Put every row below into a Markdown table with the columns n and Line, numbering each row and leaving out blank lines.
* start Records for this task *
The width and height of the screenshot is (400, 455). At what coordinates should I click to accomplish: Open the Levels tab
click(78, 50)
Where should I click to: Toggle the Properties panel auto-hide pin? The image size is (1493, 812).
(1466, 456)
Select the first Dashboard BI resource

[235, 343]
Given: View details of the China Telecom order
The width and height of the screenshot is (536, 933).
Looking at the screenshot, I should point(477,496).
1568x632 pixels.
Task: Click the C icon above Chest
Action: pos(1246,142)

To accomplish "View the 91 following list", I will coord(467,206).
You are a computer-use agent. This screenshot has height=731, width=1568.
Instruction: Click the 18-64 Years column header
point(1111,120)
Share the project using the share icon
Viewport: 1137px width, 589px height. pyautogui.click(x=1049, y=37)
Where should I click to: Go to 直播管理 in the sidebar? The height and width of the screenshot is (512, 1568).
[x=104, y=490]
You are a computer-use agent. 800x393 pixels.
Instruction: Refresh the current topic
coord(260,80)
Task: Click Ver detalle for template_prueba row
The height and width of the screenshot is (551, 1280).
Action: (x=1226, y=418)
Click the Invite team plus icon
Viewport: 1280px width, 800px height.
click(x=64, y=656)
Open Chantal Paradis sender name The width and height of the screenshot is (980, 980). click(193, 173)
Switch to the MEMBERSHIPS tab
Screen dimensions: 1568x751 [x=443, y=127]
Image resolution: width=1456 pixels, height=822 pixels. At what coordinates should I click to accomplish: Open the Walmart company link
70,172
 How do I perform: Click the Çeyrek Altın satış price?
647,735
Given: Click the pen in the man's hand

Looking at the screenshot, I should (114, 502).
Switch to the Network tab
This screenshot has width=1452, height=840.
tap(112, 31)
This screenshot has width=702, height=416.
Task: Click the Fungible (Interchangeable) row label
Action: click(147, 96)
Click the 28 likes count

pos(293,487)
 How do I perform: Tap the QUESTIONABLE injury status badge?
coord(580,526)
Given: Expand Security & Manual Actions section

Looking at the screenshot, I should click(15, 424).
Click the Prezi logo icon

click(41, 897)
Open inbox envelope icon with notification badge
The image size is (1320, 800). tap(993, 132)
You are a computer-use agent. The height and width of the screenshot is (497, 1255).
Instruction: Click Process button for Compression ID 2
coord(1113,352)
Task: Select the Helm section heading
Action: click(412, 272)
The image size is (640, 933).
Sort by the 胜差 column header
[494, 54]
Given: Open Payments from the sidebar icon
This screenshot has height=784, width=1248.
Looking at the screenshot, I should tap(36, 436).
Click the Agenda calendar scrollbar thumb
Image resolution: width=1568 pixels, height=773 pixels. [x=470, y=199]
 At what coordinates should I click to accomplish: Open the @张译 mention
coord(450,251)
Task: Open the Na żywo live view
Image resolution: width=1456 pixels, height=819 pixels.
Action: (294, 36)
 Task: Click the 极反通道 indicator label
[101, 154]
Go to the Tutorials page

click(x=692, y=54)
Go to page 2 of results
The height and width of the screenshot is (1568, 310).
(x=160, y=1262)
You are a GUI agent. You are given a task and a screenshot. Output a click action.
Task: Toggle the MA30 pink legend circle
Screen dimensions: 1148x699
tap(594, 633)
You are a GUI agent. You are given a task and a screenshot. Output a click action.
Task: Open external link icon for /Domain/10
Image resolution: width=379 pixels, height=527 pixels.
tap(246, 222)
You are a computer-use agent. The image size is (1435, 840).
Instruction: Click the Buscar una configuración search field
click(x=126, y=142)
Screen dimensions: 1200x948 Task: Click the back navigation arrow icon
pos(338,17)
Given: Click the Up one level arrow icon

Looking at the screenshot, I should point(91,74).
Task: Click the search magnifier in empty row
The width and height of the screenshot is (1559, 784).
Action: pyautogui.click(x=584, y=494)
* end Records for this task *
## Solution for this task
| n | Line |
|---|---|
| 1 | The width and height of the screenshot is (400, 455). At what coordinates should I click to accomplish: Open the Levels tab |
| 2 | click(78, 50) |
| 3 | Where should I click to: Toggle the Properties panel auto-hide pin? The image size is (1493, 812). |
| 4 | (1466, 456) |
| 5 | Select the first Dashboard BI resource |
| 6 | [235, 343] |
| 7 | Given: View details of the China Telecom order |
| 8 | The width and height of the screenshot is (536, 933). |
| 9 | Looking at the screenshot, I should point(477,496). |
| 10 | 1568x632 pixels. |
| 11 | Task: Click the C icon above Chest |
| 12 | Action: pos(1246,142) |
| 13 | To accomplish "View the 91 following list", I will coord(467,206). |
| 14 | You are a computer-use agent. This screenshot has height=731, width=1568. |
| 15 | Instruction: Click the 18-64 Years column header |
| 16 | point(1111,120) |
| 17 | Share the project using the share icon |
| 18 | Viewport: 1137px width, 589px height. pyautogui.click(x=1049, y=37) |
| 19 | Where should I click to: Go to 直播管理 in the sidebar? The height and width of the screenshot is (512, 1568). |
| 20 | [x=104, y=490] |
| 21 | You are a computer-use agent. 800x393 pixels. |
| 22 | Instruction: Refresh the current topic |
| 23 | coord(260,80) |
| 24 | Task: Click Ver detalle for template_prueba row |
| 25 | The height and width of the screenshot is (551, 1280). |
| 26 | Action: (x=1226, y=418) |
| 27 | Click the Invite team plus icon |
| 28 | Viewport: 1280px width, 800px height. |
| 29 | click(x=64, y=656) |
| 30 | Open Chantal Paradis sender name The width and height of the screenshot is (980, 980). click(193, 173) |
| 31 | Switch to the MEMBERSHIPS tab |
| 32 | Screen dimensions: 1568x751 [x=443, y=127] |
| 33 | Image resolution: width=1456 pixels, height=822 pixels. At what coordinates should I click to accomplish: Open the Walmart company link |
| 34 | 70,172 |
| 35 |  How do I perform: Click the Çeyrek Altın satış price? |
| 36 | 647,735 |
| 37 | Given: Click the pen in the man's hand |
| 38 | Looking at the screenshot, I should (114, 502). |
| 39 | Switch to the Network tab |
| 40 | This screenshot has width=1452, height=840. |
| 41 | tap(112, 31) |
| 42 | This screenshot has width=702, height=416. |
| 43 | Task: Click the Fungible (Interchangeable) row label |
| 44 | Action: click(147, 96) |
| 45 | Click the 28 likes count |
| 46 | pos(293,487) |
| 47 |  How do I perform: Tap the QUESTIONABLE injury status badge? |
| 48 | coord(580,526) |
| 49 | Given: Expand Security & Manual Actions section |
| 50 | Looking at the screenshot, I should click(15, 424). |
| 51 | Click the Prezi logo icon |
| 52 | click(41, 897) |
| 53 | Open inbox envelope icon with notification badge |
| 54 | The image size is (1320, 800). tap(993, 132) |
| 55 | You are a computer-use agent. The height and width of the screenshot is (497, 1255). |
| 56 | Instruction: Click Process button for Compression ID 2 |
| 57 | coord(1113,352) |
| 58 | Task: Select the Helm section heading |
| 59 | Action: click(412, 272) |
| 60 | The image size is (640, 933). |
| 61 | Sort by the 胜差 column header |
| 62 | [494, 54] |
| 63 | Given: Open Payments from the sidebar icon |
| 64 | This screenshot has height=784, width=1248. |
| 65 | Looking at the screenshot, I should tap(36, 436). |
| 66 | Click the Agenda calendar scrollbar thumb |
| 67 | Image resolution: width=1568 pixels, height=773 pixels. [x=470, y=199] |
| 68 |  At what coordinates should I click to accomplish: Open the @张译 mention |
| 69 | coord(450,251) |
| 70 | Task: Open the Na żywo live view |
| 71 | Image resolution: width=1456 pixels, height=819 pixels. |
| 72 | Action: (294, 36) |
| 73 |  Task: Click the 极反通道 indicator label |
| 74 | [101, 154] |
| 75 | Go to the Tutorials page |
| 76 | click(x=692, y=54) |
| 77 | Go to page 2 of results |
| 78 | The height and width of the screenshot is (1568, 310). |
| 79 | (x=160, y=1262) |
| 80 | You are a GUI agent. You are given a task and a screenshot. Output a click action. |
| 81 | Task: Toggle the MA30 pink legend circle |
| 82 | Screen dimensions: 1148x699 |
| 83 | tap(594, 633) |
| 84 | You are a GUI agent. You are given a task and a screenshot. Output a click action. |
| 85 | Task: Open external link icon for /Domain/10 |
| 86 | Image resolution: width=379 pixels, height=527 pixels. |
| 87 | tap(246, 222) |
| 88 | You are a computer-use agent. The image size is (1435, 840). |
| 89 | Instruction: Click the Buscar una configuración search field |
| 90 | click(x=126, y=142) |
| 91 | Screen dimensions: 1200x948 Task: Click the back navigation arrow icon |
| 92 | pos(338,17) |
| 93 | Given: Click the Up one level arrow icon |
| 94 | Looking at the screenshot, I should point(91,74). |
| 95 | Task: Click the search magnifier in empty row |
| 96 | The width and height of the screenshot is (1559, 784). |
| 97 | Action: pyautogui.click(x=584, y=494) |